→ Task goal:
Collect every line in the rows below that contains the word "dropdown", and copy each one in full.

Word and item position data:
** Begin **
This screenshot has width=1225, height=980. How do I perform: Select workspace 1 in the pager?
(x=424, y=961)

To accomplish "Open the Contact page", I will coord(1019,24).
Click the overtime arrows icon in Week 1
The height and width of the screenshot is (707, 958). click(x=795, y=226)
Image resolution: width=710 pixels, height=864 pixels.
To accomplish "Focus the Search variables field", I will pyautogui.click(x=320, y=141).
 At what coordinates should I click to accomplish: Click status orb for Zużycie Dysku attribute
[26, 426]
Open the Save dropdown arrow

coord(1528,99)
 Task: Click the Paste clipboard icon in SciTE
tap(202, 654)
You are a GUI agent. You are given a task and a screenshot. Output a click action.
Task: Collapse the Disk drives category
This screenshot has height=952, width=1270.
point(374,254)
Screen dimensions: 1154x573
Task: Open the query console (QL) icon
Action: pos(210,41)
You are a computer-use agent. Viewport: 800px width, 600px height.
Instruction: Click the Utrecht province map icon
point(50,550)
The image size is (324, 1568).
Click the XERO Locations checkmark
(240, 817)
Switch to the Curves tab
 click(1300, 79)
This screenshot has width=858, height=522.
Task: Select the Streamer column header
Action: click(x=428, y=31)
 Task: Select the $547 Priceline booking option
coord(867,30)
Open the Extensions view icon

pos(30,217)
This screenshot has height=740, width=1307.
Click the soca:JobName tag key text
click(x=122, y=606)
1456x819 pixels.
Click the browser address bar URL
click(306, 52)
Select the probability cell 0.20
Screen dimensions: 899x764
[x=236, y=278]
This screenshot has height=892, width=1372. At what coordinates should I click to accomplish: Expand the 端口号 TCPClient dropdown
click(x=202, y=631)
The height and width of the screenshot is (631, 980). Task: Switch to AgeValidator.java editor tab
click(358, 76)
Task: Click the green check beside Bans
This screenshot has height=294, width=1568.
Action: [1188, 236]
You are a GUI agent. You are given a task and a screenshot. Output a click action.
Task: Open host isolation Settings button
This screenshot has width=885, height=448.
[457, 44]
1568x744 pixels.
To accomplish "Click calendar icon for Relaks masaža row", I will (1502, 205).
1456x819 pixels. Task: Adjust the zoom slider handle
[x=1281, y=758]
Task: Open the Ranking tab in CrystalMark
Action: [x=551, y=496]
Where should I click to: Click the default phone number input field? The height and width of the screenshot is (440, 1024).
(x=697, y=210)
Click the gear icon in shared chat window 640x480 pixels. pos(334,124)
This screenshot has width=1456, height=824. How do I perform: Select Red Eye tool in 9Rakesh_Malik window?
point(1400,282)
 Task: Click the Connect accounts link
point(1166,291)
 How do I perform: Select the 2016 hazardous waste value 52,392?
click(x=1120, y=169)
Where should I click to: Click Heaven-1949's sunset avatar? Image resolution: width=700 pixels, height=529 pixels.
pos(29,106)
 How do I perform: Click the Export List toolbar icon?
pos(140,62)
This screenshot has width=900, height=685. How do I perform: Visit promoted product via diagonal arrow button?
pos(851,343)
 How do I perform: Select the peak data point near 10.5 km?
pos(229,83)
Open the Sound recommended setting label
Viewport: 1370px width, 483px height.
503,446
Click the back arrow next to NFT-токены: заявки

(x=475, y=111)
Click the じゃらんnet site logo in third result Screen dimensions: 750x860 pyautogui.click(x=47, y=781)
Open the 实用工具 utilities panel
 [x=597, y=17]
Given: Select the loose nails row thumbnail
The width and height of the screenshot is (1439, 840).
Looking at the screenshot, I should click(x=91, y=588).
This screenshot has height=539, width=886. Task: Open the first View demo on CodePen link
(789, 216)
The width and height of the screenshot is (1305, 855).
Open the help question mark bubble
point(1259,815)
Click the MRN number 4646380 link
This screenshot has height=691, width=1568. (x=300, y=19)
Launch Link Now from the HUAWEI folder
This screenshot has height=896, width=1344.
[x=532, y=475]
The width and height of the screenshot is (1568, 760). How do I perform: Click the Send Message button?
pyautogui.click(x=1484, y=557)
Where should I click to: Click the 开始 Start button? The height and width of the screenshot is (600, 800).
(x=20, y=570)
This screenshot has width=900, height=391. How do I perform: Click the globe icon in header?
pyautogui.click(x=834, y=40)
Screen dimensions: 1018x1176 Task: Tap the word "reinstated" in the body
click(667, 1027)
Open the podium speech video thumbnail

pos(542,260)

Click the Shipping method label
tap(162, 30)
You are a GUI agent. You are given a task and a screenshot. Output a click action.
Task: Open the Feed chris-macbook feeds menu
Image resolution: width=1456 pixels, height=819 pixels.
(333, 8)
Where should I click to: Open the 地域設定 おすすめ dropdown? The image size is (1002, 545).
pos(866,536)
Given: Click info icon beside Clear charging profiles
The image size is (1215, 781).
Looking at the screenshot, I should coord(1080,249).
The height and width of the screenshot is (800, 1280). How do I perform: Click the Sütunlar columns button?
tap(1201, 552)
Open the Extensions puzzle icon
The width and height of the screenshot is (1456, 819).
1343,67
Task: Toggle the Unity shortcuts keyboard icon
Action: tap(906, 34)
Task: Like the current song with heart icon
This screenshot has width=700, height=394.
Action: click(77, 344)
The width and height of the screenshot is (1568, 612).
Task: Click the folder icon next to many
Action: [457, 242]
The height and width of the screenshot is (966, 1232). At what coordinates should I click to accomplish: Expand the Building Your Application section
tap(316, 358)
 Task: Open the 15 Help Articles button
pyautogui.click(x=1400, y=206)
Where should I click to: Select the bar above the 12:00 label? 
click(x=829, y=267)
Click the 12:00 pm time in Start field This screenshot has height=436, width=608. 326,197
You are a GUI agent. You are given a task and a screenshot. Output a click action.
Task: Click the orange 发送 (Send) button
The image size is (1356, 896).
** End **
→ Full output:
Open the Save dropdown arrow
This screenshot has height=892, width=1372. At what coordinates should I click to accomplish: Expand the 端口号 TCPClient dropdown
Where should I click to: Open the 地域設定 おすすめ dropdown? The image size is (1002, 545).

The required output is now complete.